TASK TO CARRY OUT: Please output only the lines that begin at the line with "Image resolution: width=454" and run through the end of the entries below, exactly as written. Drop all pictures.

[Stored data]
---
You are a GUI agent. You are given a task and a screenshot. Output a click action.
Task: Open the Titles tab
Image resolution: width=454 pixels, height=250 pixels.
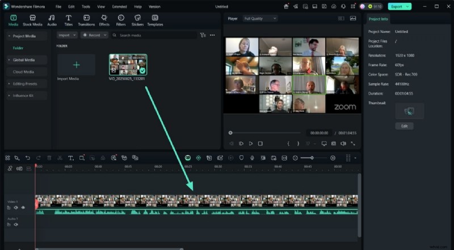pyautogui.click(x=69, y=20)
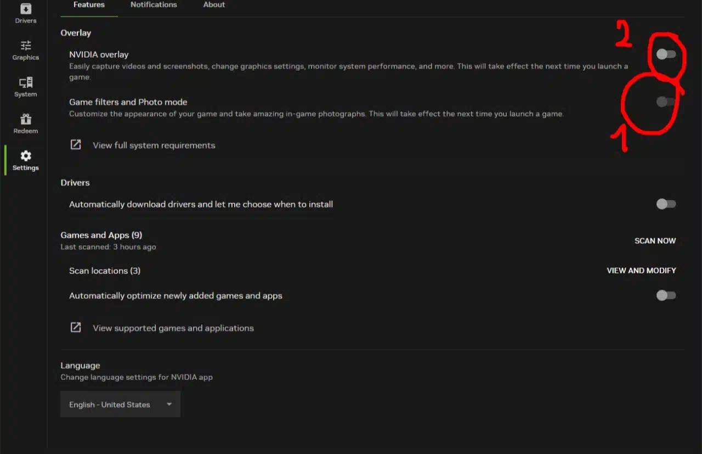
Task: Go to the System sidebar page
Action: (x=25, y=87)
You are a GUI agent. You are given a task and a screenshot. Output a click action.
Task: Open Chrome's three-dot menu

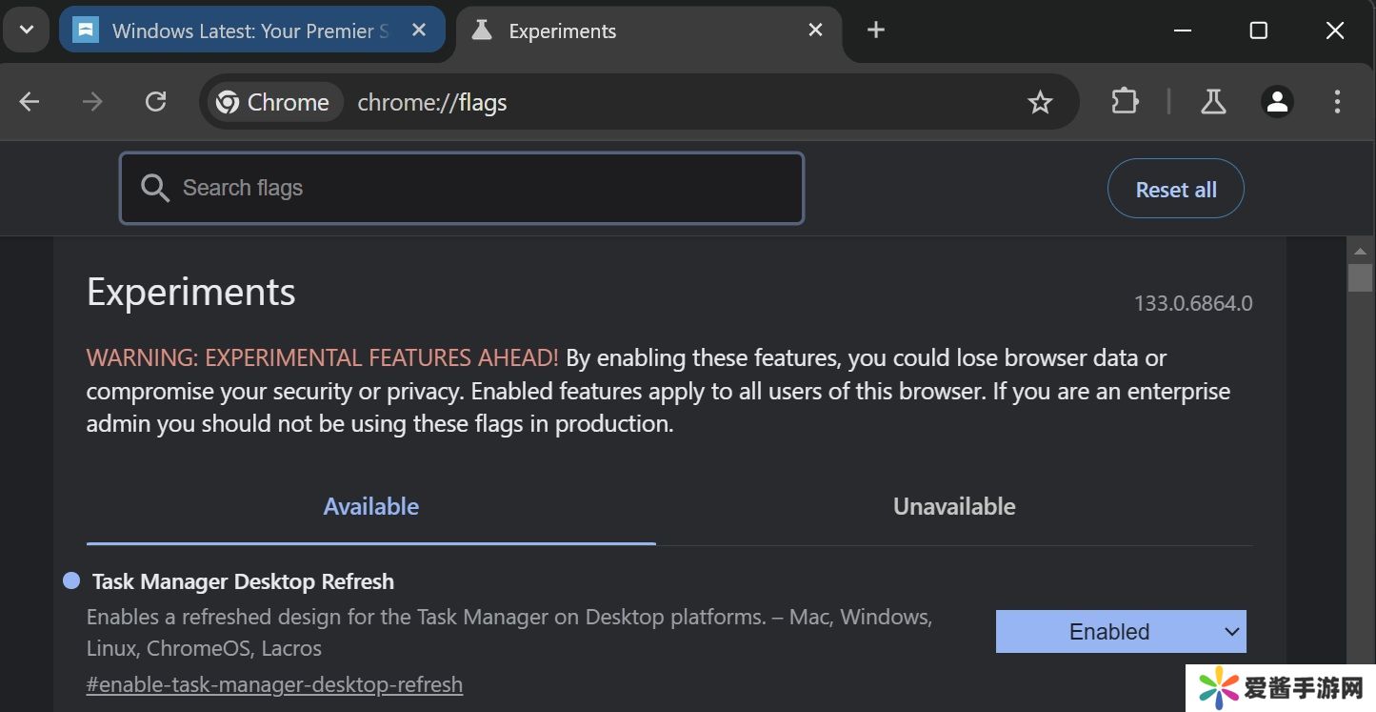(1337, 102)
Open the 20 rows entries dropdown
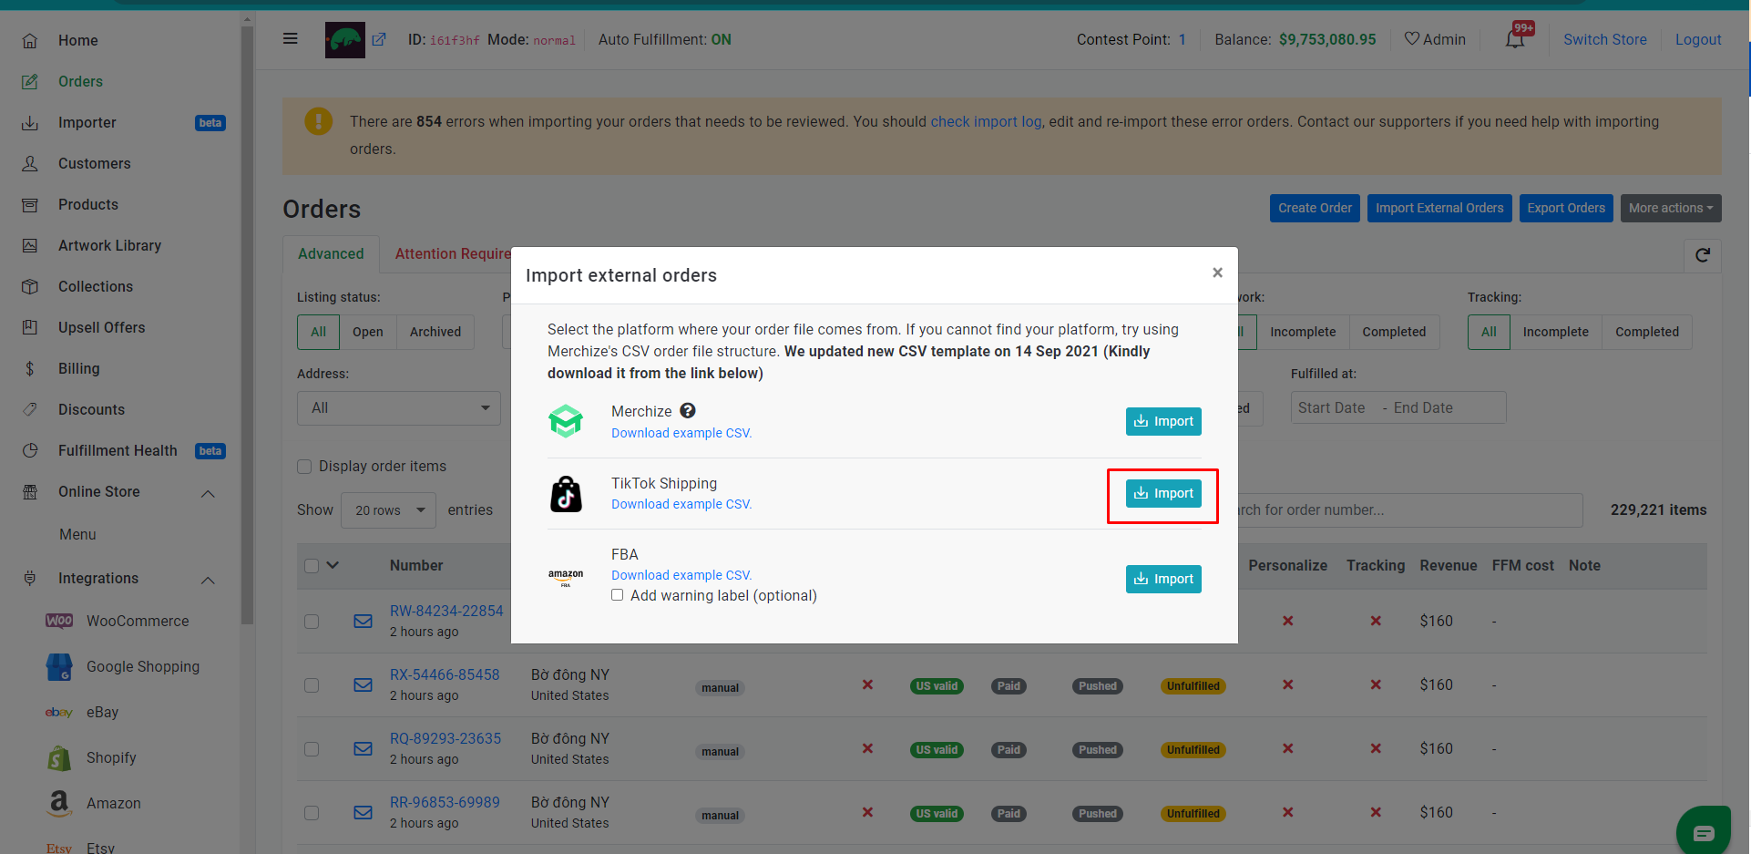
---
RESPONSE TO THIS TASK:
Image resolution: width=454 pixels, height=250 pixels.
pyautogui.click(x=69, y=20)
Task: Go to the System sidebar page
Action: (x=25, y=87)
You are a GUI agent. You are given a task and a screenshot. Output a click action.
Task: Open Chrome's three-dot menu

(1337, 102)
Open the 20 rows entries dropdown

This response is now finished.